Со смерти отца я ещё ни разу здесь не был. Странно мне показалось, что, несмотря на его отсутствие, не произошло никаких перемен: так же толпились тут белые тоги, пёстрые плащи, тёмные туники; так же пахло восточными пряностями и смолой. Место отца занимал его друг всадник Квинт Феридий. Казалось, отец вышел на минуту и сейчас вернётся.

— А вот и наш Луций! — приветствовал меня Феридий. — Как дела? Скоро ты сменишь тогу?[11]

— Через год и девять месяцев.

— Боги великие!.. Как быстро растут наши дети! Насколько я помню, мы не так торопились, — пошутил Феридий. — Что привело тебя в контору? Хочешь узнать что-нибудь о делах?

Я покачал головой:

— Нет. Я хотел спросить, не известно ли кому-нибудь здесь, куда продан мой наставник Валерий?

— Друзья! — возвысил голос Феридий. — Вы помните Валерия, библиотекаря покойного Гнея Сестия?

— Да! Да! — раздалось со всех сторон, и люди, сначала из деликатности удалившиеся, оставив нас с Феридием вдвоём, теперь подошли ближе.

— Вот Луций, сын Сестия, хотел бы о нём что-нибудь узнать.

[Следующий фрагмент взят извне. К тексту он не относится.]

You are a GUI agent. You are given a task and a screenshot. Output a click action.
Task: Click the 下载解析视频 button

Никто из вас не встречал его?

— Я видел Валерия в Эфесе[12],— сказал один из матросов, выступая вперёд, — он получал корзину с книгами для своего хозяина. Он и там работает над перепиской рукописей и говорит, что глаза его стали уставать. Он спрашивал, что делает Луций Сестий и справедливы ли слухи, будто вдова Гнея приблизила к себе Диксипа…

— Выйди-ка посмотри, что за шум на улице, — перебил его Феридий.

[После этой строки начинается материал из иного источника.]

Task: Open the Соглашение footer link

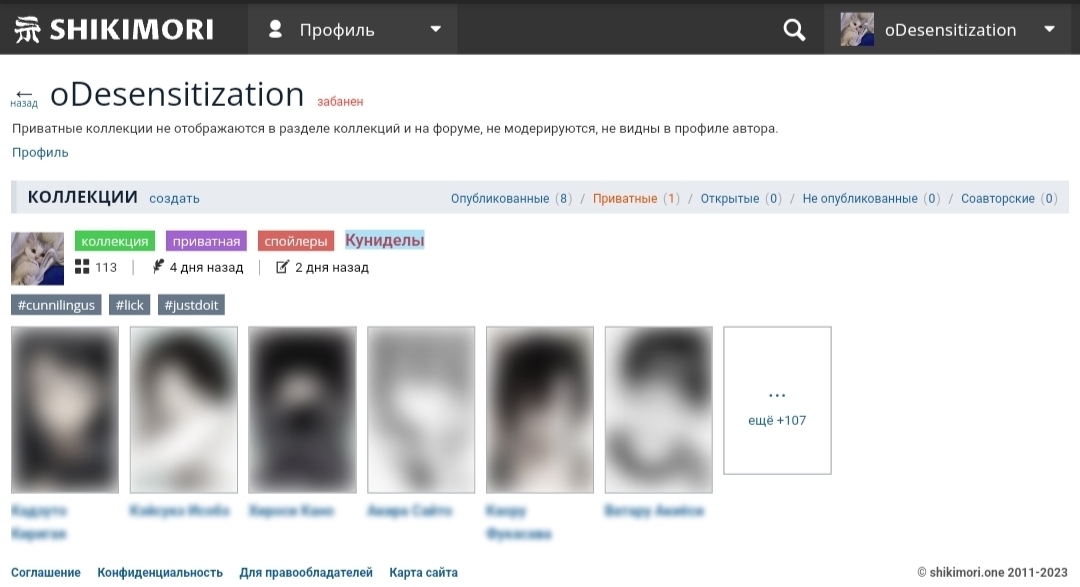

Это было сделано так неискусно, что даже я, мальчишка, понял: он просто не хочет, чтобы я слушал речи этого матроса. Никакого шума на улице не было. Но матрос бросился к двери.

С меня было достаточно. Я поблагодарил Феридия за предложение переслать письмо Валерию с письмоносцем, которого компания отправляла в Эфес. Я сказал, что завтра принесу письмо в контору, а сейчас должен торопиться домой, чтобы успеть написать его. Выбежав на улицу, я увидел, что матрос исчез. Но мне и так было всё ясно. Вон куда — в Азию дошли слухи о втершемся в наш дом негодяе!.. Пройдёт несколько месяцев, прежде чем гонец доставив Валерию письмо и вернётся назад. Я не могу ждать. Я не могу так долго выносить позор, обрушившийся на наш дом!

Глава четвёртая

Не помню, как я провёл остаток дня. Где-то бродил. Потом голод погнал меня домой. Я поспел как раз к ужину, после которого Диксип удалился, и мать ушла к себе. А мне так хотелось, чтобы она задержалась и поговорила со мной! Боясь отказа, я не стал просить её об этом; только, пока она шла к выходу, смотрел ей вслед и мысленно твердил: «Остановись! Остановись!»

Но она даже не оглянулась. Рабы стали тушить светильники, и я отправился в спальню. Я лёг в постель не раздеваясь и взял свиток, принесённый из библиотеки ещё утром. Притворившись, будто читаю, я приказал рабу (подаренному Диксипом) идти спать. Словно сторожевой пёс, он улёгся за дверью у моего порога. Я с шумом разулся и погасил светильник.

В лунном свете зашевелились на полу тени веток. Я смотрел на них и прислушивался, как затихает жизнь в доме. За дверью захрапел раб. Я тихонько надел сандалии и сел на ложе. Храп продолжался. Ощупью я собрал всё, что мне хотелось взять с собою в дорогу, привязал мешочек с деньгами на шею и выбрался в сад через окно, чтобы ненароком не разбудить соглядатая, которого приставил ко мне Диксип. Пусть себе всласть храпит до самого рассвета!

вернуться

11

В шестнадцать лет римский юноша сменял детскую тогу с пурпурной каймою на белоснежную тогу взрослого гражданина.

вернуться

12

Эфе́с — торговый город на восточном берегу Малой Азии.